-- DATA RECORDS follows --

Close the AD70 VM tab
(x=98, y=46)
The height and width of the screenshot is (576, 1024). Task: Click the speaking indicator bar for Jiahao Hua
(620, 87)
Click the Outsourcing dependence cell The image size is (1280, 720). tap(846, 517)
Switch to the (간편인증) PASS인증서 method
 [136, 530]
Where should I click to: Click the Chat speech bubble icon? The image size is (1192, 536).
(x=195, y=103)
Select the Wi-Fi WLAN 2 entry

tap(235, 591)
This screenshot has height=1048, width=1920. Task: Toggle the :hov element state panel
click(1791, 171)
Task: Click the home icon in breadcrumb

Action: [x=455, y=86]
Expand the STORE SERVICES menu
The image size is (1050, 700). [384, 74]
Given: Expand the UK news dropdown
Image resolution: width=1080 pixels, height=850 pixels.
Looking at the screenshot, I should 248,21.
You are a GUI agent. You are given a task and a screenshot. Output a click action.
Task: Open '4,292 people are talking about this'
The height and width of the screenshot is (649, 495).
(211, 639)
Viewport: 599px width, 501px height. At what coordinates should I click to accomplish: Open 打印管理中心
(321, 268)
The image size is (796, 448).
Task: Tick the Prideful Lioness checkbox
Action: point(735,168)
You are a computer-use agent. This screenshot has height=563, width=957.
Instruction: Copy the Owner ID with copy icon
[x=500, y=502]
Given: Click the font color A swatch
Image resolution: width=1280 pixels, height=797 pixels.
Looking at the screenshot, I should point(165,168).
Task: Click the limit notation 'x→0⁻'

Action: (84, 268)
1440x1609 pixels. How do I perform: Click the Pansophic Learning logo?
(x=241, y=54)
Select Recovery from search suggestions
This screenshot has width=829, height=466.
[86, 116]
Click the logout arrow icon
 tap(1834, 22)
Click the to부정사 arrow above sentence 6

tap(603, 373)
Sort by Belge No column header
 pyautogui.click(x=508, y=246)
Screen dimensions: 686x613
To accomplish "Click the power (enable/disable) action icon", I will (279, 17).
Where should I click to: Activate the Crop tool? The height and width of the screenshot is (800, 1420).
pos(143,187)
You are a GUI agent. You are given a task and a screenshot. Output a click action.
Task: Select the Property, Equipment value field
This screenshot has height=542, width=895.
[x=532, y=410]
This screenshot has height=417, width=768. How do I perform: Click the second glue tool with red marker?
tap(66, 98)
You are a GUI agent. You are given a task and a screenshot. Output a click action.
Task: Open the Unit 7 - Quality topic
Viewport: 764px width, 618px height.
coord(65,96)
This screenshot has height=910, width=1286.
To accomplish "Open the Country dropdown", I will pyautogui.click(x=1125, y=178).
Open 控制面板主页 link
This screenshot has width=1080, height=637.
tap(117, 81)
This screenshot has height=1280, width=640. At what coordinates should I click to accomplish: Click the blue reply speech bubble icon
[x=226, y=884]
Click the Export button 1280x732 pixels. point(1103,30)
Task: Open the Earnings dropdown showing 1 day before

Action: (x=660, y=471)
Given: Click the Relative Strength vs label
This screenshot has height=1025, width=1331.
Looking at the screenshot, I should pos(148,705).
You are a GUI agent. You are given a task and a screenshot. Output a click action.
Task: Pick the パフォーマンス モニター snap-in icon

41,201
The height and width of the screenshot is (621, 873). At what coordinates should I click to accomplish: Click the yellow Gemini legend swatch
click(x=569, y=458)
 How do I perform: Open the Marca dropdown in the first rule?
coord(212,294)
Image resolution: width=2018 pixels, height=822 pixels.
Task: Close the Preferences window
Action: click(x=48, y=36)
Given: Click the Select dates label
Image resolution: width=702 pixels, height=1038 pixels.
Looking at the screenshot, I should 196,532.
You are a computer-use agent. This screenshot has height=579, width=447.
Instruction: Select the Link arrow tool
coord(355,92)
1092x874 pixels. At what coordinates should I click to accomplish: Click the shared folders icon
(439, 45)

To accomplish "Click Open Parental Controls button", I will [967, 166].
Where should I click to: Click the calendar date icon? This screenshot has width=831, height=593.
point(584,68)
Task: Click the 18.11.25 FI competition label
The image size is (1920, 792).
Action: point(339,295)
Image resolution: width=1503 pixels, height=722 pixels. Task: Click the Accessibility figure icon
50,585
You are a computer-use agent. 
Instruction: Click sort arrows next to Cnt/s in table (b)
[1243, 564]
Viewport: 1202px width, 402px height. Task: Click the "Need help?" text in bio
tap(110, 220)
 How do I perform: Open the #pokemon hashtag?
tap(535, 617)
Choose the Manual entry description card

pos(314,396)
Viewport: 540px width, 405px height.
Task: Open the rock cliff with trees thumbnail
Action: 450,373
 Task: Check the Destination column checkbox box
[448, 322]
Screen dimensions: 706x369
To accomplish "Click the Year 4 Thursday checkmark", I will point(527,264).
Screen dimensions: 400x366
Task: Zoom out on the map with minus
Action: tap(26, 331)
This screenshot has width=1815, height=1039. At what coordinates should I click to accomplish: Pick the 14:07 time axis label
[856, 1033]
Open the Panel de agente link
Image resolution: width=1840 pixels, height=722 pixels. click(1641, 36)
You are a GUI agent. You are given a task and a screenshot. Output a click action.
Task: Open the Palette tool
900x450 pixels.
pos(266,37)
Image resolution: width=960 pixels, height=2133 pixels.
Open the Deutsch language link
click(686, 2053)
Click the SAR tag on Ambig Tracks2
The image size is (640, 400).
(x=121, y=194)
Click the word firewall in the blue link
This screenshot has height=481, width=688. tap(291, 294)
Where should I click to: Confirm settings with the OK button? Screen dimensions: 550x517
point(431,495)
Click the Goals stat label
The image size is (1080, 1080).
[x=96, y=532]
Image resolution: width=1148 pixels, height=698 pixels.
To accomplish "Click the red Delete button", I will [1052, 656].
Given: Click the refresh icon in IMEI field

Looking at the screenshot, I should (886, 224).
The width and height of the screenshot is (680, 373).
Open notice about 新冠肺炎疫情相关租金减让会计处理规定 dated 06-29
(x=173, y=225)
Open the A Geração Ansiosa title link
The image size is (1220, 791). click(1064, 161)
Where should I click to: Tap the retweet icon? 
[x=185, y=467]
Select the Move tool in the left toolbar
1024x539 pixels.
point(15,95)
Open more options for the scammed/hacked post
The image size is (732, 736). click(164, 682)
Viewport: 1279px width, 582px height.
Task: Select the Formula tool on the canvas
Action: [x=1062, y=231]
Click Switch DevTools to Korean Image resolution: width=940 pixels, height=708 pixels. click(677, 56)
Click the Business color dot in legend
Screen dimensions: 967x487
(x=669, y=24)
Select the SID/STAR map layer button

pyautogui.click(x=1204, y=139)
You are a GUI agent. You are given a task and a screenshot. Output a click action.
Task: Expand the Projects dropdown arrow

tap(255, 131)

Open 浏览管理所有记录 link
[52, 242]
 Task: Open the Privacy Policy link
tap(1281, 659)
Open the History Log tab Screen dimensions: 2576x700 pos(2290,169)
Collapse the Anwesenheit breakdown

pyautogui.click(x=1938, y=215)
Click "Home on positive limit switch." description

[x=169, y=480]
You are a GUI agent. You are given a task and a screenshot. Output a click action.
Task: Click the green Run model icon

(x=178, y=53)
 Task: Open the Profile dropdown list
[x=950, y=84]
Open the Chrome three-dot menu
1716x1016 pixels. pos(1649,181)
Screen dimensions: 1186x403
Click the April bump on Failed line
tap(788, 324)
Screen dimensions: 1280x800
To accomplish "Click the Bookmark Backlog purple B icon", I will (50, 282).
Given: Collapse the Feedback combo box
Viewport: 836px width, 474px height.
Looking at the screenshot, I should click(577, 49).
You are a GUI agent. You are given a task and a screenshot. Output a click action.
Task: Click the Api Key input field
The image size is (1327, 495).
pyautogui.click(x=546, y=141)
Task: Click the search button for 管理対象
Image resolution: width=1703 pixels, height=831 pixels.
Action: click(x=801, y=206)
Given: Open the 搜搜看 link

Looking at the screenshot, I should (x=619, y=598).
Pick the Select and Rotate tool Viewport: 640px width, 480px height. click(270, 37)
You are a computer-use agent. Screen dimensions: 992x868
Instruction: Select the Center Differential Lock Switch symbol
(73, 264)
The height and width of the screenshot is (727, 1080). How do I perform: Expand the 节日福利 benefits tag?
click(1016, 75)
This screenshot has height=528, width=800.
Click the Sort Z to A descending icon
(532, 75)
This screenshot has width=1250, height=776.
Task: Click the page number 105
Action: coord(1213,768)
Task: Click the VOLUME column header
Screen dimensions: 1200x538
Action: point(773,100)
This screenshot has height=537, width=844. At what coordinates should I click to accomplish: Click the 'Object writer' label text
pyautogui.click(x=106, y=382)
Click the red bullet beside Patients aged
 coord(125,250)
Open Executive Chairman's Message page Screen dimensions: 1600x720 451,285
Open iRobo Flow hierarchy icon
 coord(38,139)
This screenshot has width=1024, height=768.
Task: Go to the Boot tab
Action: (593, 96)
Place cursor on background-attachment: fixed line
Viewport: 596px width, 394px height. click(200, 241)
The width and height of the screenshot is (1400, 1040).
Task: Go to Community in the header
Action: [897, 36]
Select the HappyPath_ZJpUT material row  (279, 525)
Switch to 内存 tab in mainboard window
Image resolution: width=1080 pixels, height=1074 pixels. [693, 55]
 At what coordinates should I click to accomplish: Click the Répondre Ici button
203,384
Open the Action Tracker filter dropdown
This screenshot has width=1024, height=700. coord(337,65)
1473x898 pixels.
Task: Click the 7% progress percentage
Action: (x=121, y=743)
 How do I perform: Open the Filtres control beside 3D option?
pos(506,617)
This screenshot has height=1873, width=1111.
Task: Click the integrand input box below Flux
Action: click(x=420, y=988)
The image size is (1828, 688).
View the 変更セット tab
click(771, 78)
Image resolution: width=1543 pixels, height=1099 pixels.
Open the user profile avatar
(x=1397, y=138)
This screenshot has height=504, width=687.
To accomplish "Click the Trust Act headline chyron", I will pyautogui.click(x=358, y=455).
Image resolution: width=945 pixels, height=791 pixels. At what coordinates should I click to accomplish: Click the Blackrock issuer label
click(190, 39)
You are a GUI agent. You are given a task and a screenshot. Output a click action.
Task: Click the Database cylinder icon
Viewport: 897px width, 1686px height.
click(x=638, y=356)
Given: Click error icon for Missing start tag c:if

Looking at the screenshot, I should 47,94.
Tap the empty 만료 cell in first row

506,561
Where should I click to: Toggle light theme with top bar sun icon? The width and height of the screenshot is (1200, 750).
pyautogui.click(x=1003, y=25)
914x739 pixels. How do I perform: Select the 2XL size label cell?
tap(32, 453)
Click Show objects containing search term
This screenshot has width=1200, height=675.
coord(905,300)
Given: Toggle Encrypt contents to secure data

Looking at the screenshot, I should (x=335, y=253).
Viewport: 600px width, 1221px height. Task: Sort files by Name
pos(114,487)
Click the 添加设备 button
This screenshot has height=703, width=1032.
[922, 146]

-- DATA RECORDS concluded --

Take from the listing every line in which the word "computer" appears.

You are a computer-use agent. This screenshot has height=563, width=957.
You are a computer-use agent. This screenshot has height=579, width=447.
You are a computer-use agent. 
You are a computer-use agent. Screen dimensions: 992x868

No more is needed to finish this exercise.